## What you have to do
In the data below, the answer is the run of lines from the line containing "Viewport: 1024px width, 846px" through the line containing "Click the Employees column header", both included; print it exactly and nothing else.

## Input data
+++++

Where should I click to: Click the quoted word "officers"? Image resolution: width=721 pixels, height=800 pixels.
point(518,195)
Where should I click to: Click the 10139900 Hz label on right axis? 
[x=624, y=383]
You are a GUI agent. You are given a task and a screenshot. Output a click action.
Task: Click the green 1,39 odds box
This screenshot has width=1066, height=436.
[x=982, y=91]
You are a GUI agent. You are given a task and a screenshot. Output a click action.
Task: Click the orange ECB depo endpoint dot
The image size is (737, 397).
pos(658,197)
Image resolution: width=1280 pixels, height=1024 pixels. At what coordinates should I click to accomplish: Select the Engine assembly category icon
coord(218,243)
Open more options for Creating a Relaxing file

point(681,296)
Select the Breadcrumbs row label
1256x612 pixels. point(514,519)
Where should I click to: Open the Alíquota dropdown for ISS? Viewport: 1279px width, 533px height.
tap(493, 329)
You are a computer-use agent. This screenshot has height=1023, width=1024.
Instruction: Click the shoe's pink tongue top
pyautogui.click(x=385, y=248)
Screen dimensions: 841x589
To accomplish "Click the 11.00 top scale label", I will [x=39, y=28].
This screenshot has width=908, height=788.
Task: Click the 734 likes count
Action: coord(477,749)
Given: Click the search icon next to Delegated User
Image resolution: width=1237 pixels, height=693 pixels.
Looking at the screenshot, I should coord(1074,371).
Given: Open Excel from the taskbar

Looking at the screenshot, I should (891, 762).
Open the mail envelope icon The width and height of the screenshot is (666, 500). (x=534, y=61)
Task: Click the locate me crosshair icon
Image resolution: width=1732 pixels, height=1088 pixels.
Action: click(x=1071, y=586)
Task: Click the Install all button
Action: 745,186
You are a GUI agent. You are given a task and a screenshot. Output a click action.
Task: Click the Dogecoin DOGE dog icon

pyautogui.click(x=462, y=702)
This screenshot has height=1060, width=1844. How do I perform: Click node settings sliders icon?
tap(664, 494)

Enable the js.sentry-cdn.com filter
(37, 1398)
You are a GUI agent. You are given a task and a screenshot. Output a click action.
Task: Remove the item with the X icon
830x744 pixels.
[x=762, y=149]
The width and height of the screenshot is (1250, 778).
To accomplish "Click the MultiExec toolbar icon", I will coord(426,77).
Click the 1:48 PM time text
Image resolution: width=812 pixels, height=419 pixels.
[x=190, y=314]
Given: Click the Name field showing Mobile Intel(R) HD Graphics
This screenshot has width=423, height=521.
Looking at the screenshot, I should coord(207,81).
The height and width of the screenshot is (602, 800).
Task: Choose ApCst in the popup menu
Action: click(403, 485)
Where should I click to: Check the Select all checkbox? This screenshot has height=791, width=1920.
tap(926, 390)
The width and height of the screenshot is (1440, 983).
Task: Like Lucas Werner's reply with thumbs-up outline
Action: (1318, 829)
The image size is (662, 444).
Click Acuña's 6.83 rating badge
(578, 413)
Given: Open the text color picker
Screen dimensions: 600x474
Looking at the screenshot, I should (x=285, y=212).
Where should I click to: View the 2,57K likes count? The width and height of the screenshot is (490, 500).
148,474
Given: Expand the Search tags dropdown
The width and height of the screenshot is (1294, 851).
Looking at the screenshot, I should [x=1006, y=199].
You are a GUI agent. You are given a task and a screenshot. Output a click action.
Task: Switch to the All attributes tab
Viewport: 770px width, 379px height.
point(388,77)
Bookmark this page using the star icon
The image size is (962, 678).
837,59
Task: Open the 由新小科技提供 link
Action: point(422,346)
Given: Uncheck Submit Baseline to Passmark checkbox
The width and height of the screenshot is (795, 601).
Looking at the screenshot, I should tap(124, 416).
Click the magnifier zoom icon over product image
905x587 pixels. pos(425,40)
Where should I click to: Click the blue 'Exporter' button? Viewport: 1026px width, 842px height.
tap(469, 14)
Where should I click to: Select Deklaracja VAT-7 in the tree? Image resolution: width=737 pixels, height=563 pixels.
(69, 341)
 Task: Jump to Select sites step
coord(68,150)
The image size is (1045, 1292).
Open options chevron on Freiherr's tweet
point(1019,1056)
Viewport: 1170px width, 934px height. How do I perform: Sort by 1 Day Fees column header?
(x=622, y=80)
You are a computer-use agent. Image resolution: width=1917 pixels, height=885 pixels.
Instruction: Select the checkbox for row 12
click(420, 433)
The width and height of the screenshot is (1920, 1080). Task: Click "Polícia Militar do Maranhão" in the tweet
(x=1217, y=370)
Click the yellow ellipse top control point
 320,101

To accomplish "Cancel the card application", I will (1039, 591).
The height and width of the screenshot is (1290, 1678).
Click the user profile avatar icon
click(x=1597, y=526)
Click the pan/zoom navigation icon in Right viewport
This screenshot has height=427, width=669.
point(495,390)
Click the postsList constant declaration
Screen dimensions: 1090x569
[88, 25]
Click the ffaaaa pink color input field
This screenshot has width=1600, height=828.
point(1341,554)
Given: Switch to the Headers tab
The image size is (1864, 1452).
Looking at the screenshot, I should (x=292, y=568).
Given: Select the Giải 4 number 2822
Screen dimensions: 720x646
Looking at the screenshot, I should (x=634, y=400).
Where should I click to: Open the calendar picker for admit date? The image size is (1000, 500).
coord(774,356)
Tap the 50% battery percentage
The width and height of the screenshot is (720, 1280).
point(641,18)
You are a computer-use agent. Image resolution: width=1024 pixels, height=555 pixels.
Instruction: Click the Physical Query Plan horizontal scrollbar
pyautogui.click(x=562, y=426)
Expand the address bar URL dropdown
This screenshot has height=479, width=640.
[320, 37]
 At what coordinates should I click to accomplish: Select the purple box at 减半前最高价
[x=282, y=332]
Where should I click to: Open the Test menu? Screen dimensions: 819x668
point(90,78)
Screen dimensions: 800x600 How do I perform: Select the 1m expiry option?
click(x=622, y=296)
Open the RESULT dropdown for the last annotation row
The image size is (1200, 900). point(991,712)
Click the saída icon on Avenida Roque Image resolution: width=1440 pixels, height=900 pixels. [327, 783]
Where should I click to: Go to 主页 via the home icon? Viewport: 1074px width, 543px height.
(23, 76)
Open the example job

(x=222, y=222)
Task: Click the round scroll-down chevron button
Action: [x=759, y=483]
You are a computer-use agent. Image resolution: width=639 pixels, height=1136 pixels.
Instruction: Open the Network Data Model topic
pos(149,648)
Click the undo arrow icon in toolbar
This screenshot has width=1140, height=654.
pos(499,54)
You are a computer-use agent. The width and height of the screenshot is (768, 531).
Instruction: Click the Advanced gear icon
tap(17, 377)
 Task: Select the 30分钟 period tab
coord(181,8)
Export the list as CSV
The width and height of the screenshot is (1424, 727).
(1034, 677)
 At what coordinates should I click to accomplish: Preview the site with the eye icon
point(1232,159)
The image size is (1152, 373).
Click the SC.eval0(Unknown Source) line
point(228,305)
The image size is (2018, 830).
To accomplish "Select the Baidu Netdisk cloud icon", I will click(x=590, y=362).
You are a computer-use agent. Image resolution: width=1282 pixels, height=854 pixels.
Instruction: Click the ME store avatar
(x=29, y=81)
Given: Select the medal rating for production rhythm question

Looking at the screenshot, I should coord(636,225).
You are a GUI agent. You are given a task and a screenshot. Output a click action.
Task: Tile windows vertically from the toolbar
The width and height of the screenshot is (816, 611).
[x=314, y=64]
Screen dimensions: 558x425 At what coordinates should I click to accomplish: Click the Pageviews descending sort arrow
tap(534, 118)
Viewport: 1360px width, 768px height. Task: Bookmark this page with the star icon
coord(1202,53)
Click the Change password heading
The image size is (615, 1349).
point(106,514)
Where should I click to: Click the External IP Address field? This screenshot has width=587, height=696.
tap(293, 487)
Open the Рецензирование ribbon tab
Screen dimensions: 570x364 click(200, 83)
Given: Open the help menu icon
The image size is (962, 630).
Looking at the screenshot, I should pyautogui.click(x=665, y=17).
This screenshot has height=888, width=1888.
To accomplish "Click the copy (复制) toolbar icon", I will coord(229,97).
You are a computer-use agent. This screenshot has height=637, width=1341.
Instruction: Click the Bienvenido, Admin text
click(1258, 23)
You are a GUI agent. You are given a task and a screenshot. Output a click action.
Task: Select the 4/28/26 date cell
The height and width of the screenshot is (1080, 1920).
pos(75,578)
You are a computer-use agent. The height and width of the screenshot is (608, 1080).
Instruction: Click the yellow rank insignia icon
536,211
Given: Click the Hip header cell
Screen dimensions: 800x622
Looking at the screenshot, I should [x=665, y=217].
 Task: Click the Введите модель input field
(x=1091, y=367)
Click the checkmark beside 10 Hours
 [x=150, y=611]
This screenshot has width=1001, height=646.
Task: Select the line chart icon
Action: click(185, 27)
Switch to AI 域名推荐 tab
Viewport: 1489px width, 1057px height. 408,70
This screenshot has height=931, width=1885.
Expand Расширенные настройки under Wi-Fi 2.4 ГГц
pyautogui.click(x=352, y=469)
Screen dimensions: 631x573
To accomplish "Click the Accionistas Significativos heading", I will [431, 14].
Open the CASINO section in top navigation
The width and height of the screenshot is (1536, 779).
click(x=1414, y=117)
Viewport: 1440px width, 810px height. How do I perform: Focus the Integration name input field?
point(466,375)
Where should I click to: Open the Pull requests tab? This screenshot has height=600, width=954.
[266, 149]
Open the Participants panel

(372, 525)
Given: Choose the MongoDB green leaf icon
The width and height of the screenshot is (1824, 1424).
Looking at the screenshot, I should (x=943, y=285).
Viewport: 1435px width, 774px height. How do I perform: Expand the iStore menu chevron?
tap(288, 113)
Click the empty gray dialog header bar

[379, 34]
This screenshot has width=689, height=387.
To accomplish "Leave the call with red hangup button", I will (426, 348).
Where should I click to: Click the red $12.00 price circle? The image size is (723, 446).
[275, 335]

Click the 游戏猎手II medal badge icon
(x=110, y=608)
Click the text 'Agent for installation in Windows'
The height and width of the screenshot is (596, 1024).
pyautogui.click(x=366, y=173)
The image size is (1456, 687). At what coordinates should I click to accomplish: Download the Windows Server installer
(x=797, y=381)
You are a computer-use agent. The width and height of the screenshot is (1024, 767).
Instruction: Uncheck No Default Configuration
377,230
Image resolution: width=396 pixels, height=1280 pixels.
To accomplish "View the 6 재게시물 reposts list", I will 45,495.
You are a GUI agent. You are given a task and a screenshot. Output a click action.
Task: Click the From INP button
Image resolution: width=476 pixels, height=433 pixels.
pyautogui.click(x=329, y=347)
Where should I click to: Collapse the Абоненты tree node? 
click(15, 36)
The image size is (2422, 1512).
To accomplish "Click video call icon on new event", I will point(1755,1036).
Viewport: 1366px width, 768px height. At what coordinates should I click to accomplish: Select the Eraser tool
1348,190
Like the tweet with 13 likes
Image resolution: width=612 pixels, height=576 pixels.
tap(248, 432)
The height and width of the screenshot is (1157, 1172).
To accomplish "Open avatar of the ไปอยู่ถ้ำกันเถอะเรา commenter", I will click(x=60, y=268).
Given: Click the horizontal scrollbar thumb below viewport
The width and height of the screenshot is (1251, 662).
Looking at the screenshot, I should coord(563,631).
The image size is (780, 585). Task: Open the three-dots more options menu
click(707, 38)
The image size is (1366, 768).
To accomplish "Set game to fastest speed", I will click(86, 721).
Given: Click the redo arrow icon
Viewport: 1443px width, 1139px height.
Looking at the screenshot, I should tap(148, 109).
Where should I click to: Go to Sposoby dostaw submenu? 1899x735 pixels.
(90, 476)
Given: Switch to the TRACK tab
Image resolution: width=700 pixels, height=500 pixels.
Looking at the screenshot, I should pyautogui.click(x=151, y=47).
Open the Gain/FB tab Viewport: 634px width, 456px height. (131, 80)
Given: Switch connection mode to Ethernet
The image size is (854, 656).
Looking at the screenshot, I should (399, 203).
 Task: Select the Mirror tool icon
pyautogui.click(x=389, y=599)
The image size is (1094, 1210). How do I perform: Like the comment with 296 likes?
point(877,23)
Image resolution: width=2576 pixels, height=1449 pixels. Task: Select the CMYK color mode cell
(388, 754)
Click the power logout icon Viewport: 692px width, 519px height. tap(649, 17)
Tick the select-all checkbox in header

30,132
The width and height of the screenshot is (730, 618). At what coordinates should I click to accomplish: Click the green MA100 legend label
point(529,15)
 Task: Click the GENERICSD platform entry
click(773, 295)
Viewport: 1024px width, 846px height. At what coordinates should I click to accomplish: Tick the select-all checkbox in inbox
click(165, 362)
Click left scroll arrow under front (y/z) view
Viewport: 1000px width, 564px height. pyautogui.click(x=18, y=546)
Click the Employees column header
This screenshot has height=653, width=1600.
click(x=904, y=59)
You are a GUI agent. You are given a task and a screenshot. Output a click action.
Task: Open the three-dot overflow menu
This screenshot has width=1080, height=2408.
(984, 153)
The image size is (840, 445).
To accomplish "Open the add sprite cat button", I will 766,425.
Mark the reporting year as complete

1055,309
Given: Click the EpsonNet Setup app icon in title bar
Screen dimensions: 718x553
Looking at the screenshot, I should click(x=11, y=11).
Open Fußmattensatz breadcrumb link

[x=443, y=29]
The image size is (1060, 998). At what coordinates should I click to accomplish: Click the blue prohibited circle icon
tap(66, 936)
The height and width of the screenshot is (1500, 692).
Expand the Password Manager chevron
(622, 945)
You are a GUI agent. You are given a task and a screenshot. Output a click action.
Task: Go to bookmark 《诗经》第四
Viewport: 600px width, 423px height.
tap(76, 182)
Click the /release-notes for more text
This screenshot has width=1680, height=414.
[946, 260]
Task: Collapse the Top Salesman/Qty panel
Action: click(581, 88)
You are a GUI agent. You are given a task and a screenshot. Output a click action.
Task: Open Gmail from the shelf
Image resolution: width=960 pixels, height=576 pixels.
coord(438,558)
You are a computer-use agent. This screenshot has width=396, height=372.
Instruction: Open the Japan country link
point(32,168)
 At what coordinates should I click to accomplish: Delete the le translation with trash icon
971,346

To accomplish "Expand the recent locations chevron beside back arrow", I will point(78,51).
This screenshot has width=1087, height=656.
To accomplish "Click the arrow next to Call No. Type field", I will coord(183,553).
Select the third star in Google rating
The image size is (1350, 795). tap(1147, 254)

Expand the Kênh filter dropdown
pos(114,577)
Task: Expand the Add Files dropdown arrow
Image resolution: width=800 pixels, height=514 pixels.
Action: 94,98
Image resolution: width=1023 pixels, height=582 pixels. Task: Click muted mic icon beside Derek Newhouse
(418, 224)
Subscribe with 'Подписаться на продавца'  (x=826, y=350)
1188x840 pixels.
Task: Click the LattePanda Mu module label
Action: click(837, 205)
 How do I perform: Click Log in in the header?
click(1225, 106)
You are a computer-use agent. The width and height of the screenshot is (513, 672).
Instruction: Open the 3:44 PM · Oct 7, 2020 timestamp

+++++

## Task result
Viewport: 1024px width, 846px height. At what coordinates should I click to accomplish: Tick the select-all checkbox in inbox
click(165, 362)
Click left scroll arrow under front (y/z) view
Viewport: 1000px width, 564px height. pyautogui.click(x=18, y=546)
Click the Employees column header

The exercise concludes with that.